Problem description
Output the lines of the records from the one containing "Click the 'Annual Income (VND)' axis label" through the last, both ends included. Leave pictures out.

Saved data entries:
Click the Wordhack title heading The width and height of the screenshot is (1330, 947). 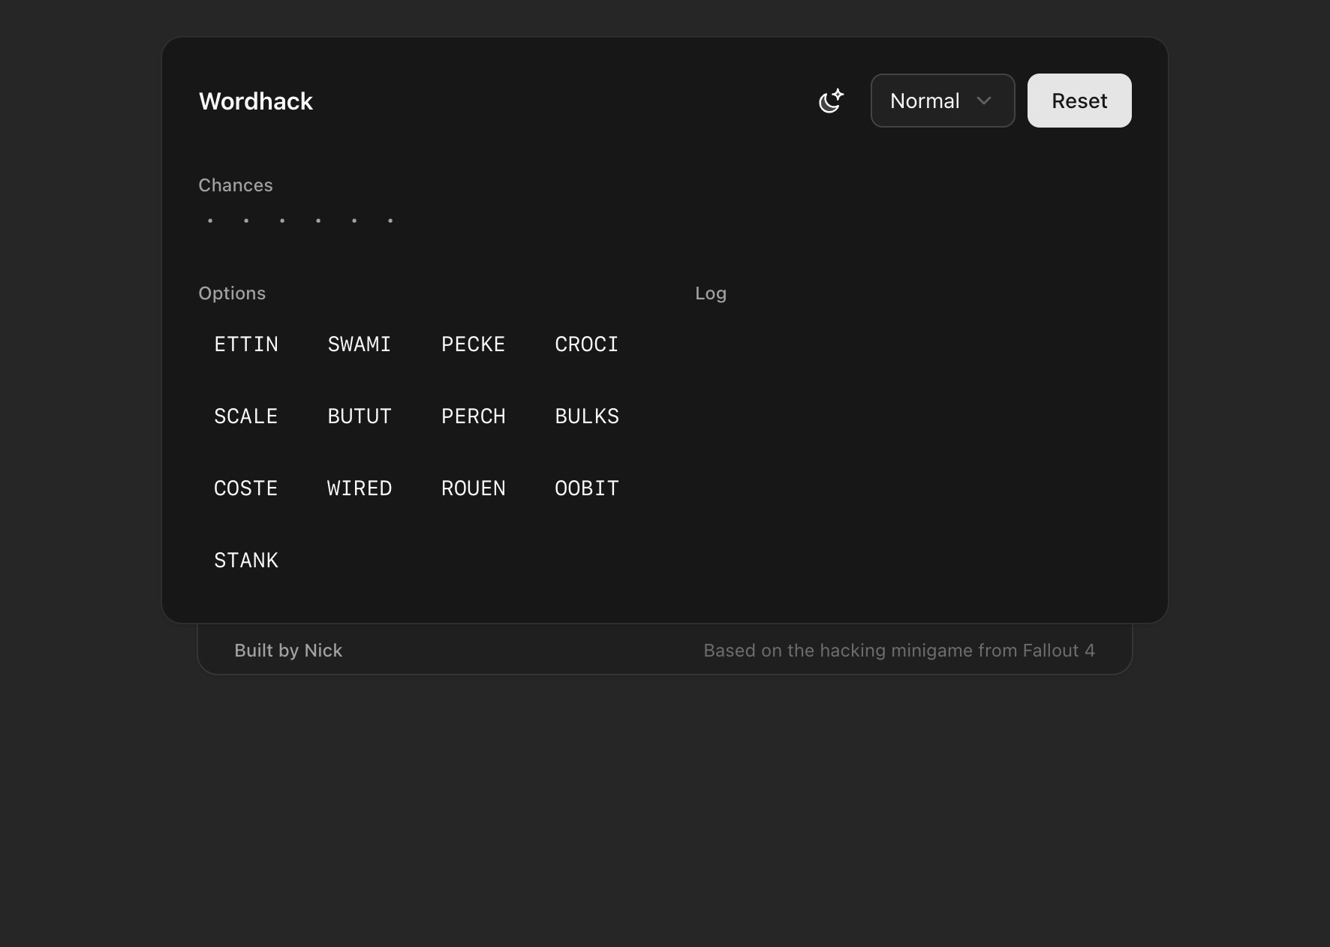pyautogui.click(x=256, y=101)
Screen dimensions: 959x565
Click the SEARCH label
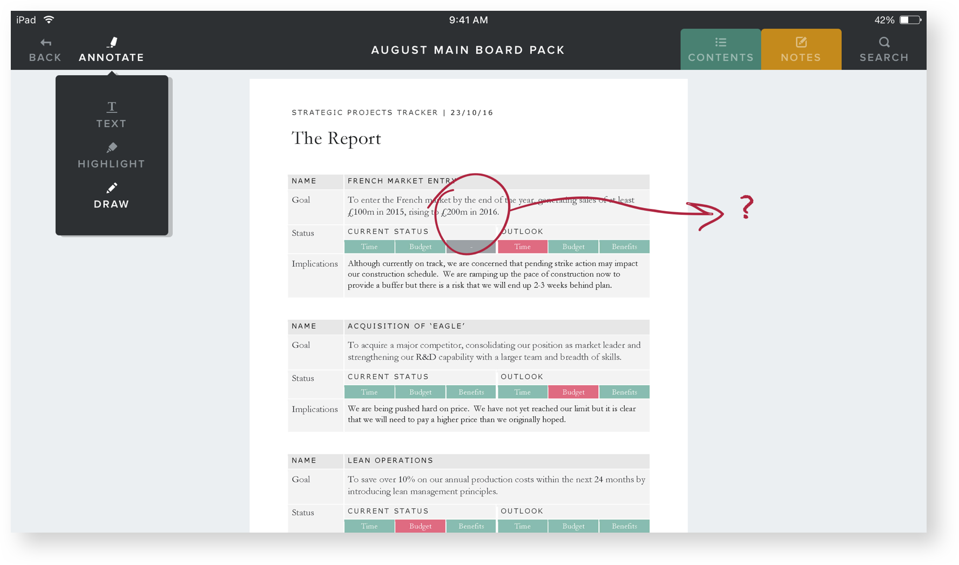[884, 57]
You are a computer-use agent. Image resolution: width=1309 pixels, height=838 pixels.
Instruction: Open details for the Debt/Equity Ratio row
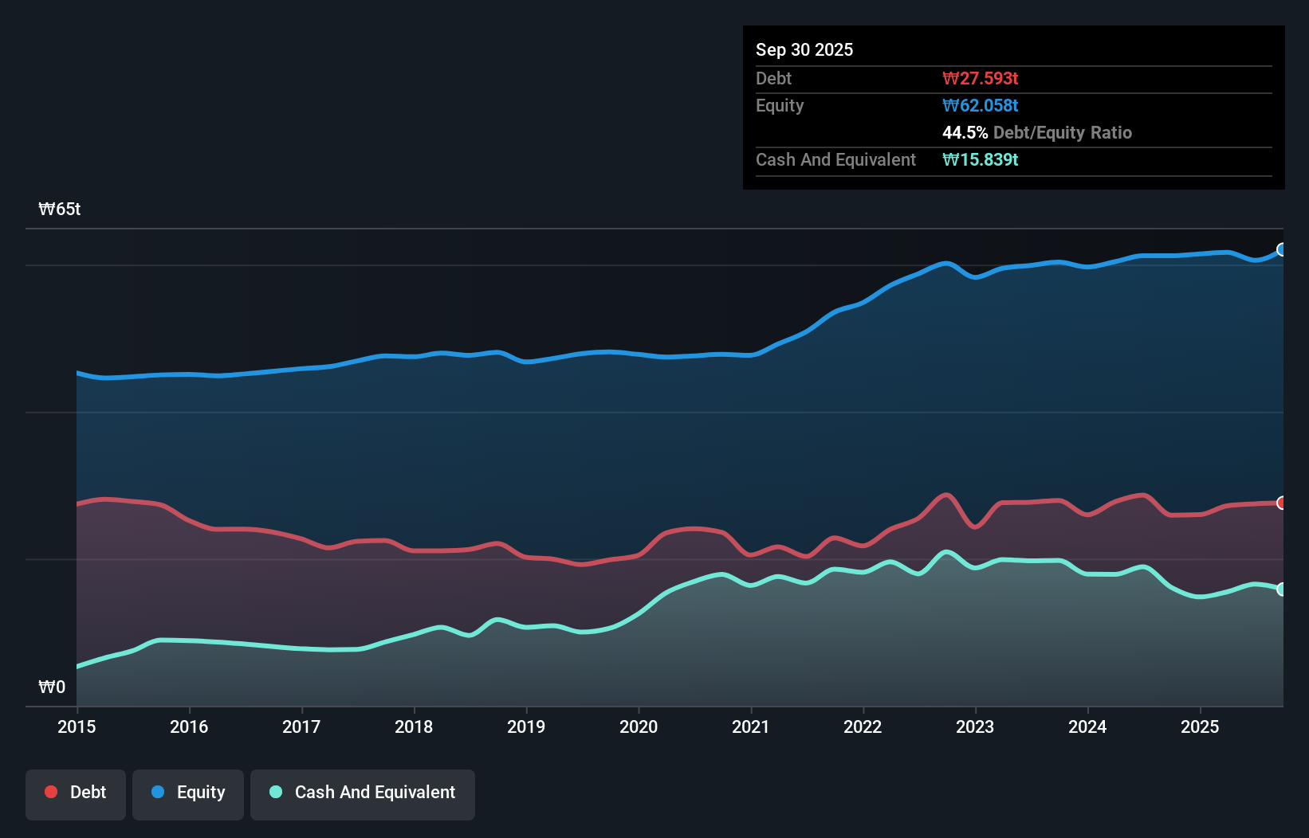point(1037,132)
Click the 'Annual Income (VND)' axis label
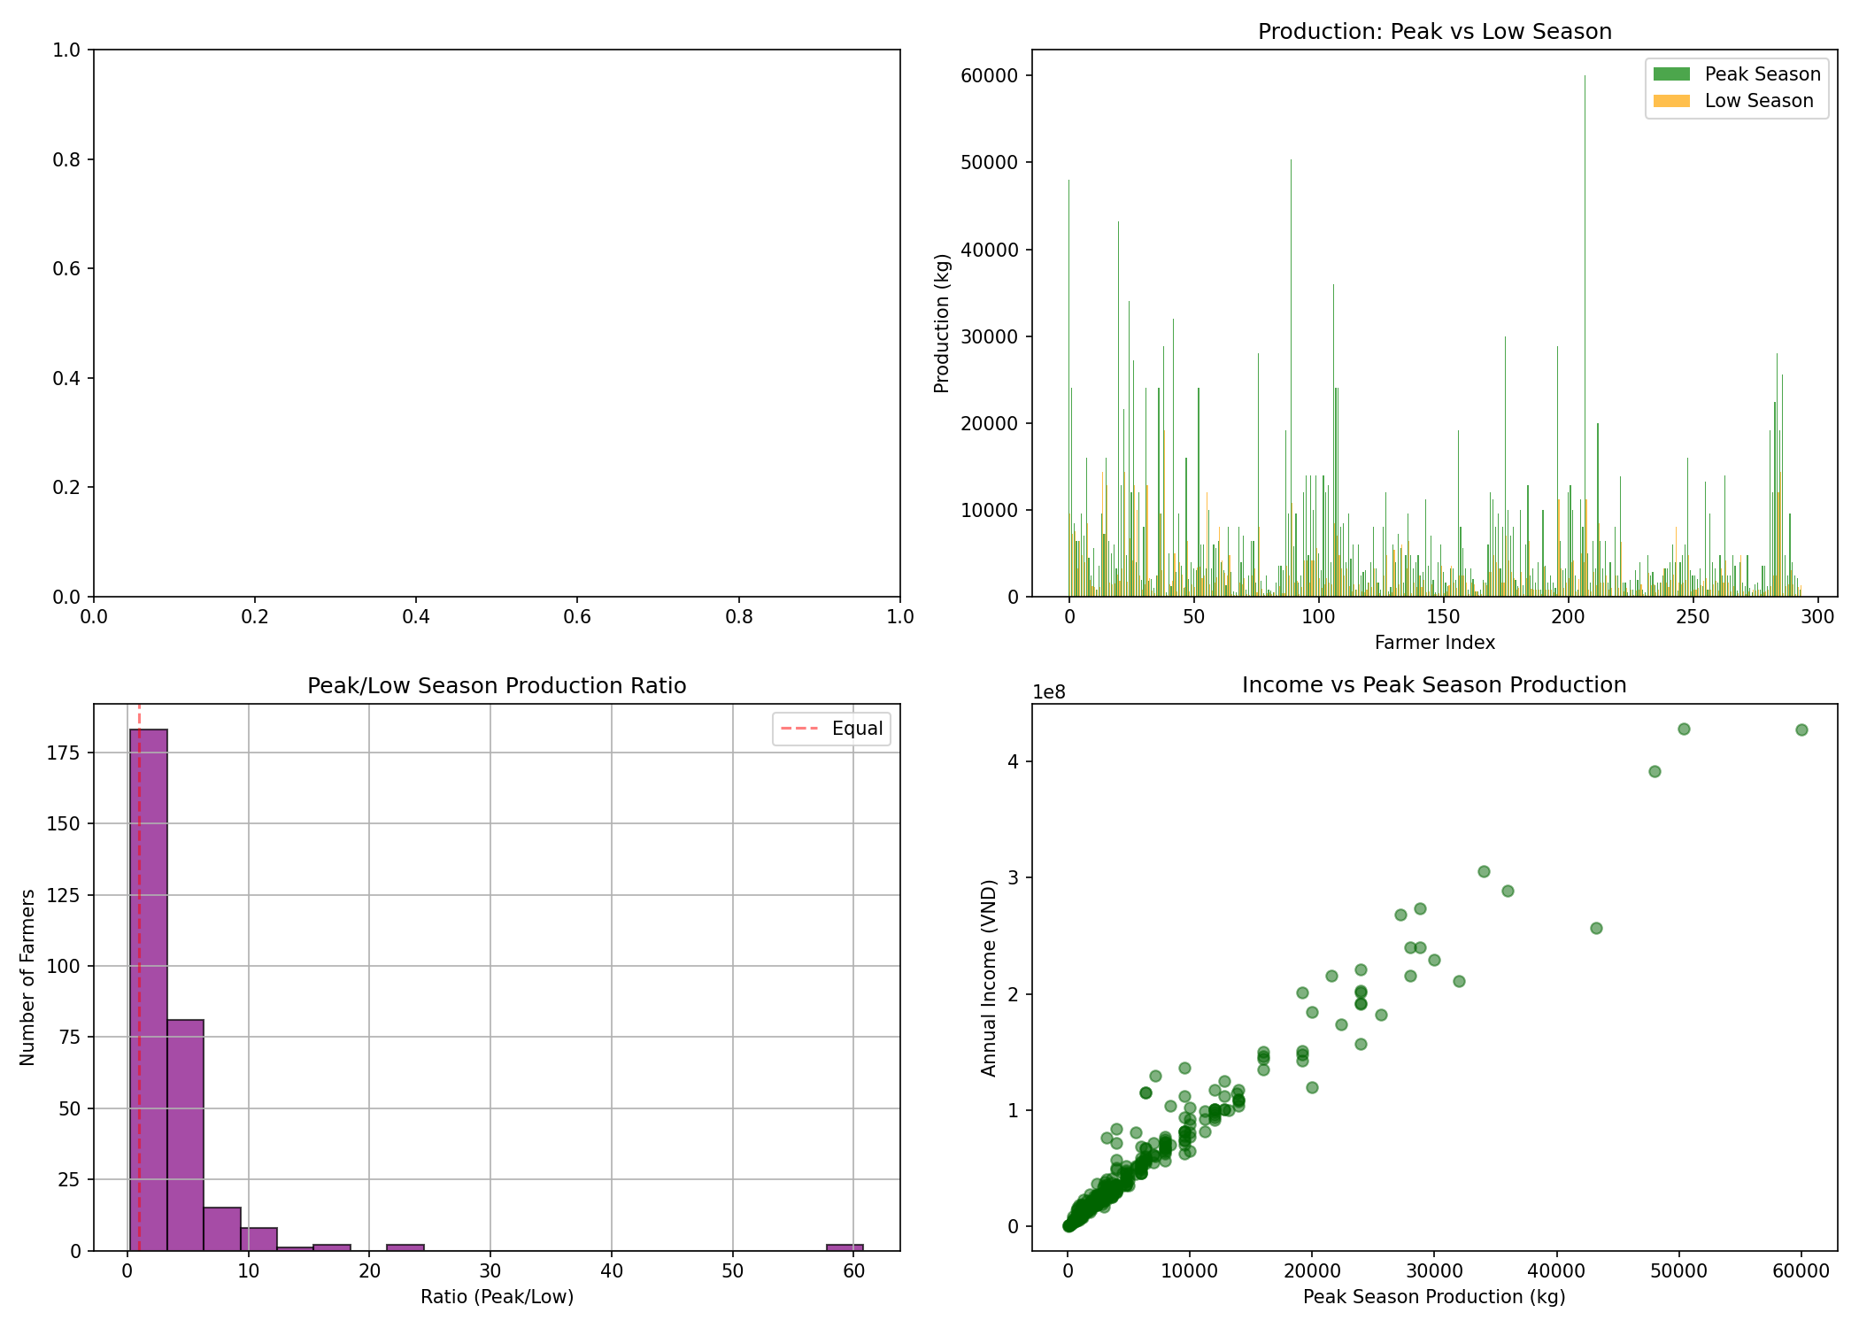The width and height of the screenshot is (1859, 1328). (989, 977)
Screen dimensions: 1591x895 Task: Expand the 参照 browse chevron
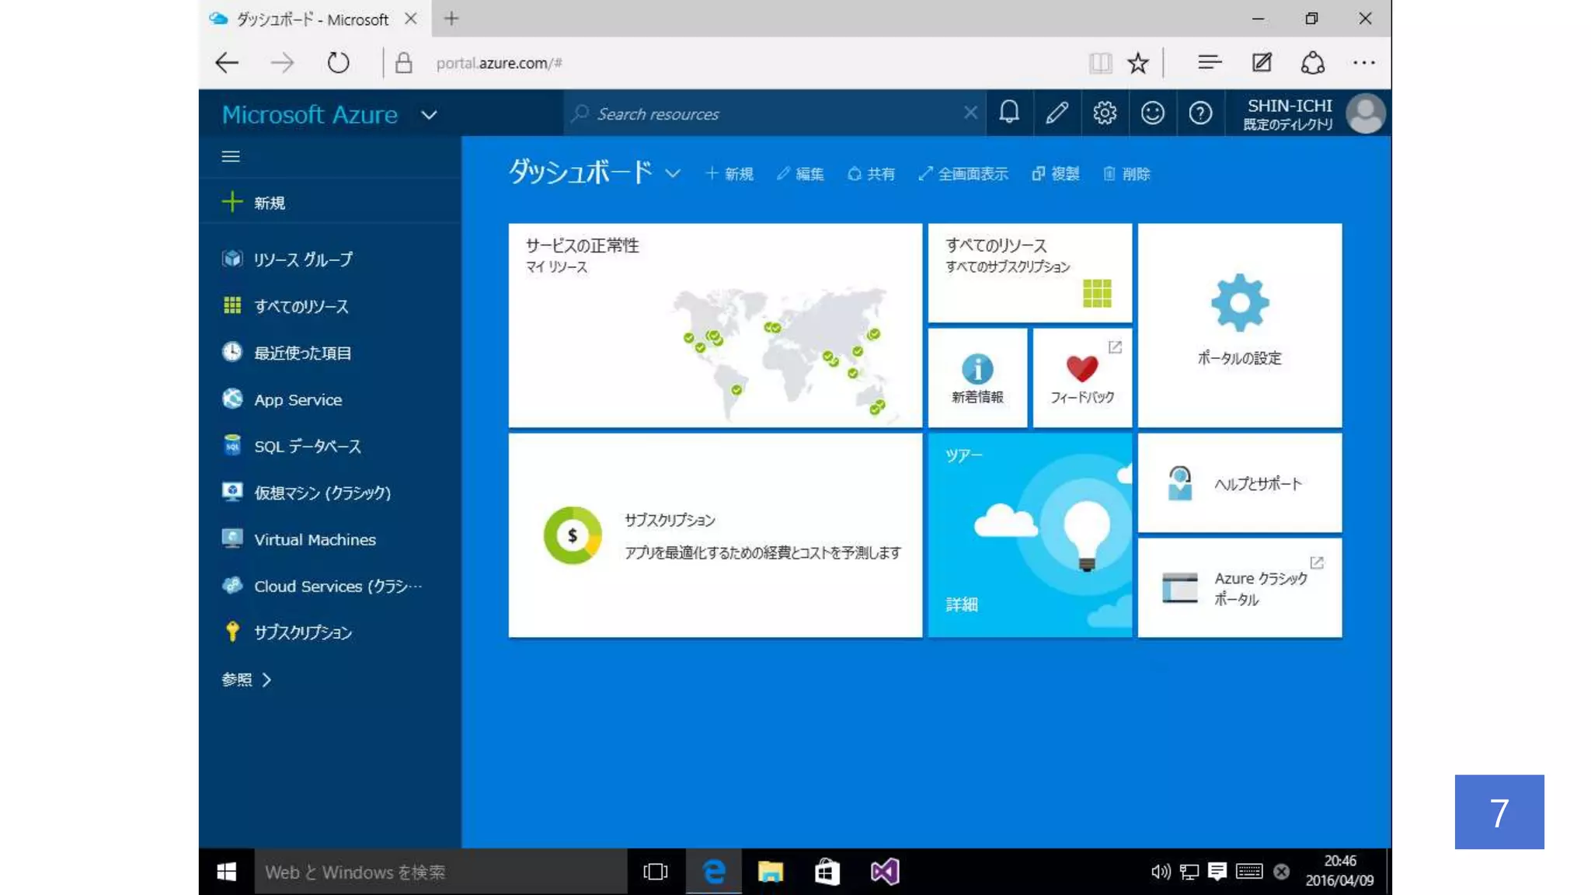(266, 680)
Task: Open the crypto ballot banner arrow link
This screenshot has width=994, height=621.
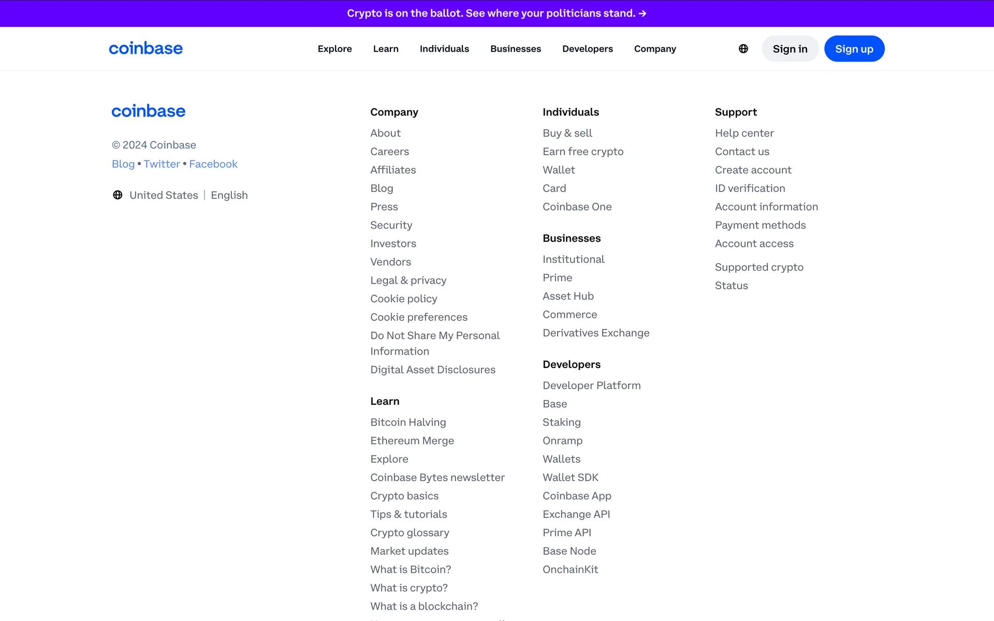Action: point(642,13)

Task result
Click the 'Annual Income (VND)' axis label
The width and height of the screenshot is (1859, 1328). (989, 977)
Screen dimensions: 1591x895 Task: Expand the 参照 browse chevron
(266, 680)
Task: Open the crypto ballot banner arrow link
This screenshot has width=994, height=621.
Action: point(642,13)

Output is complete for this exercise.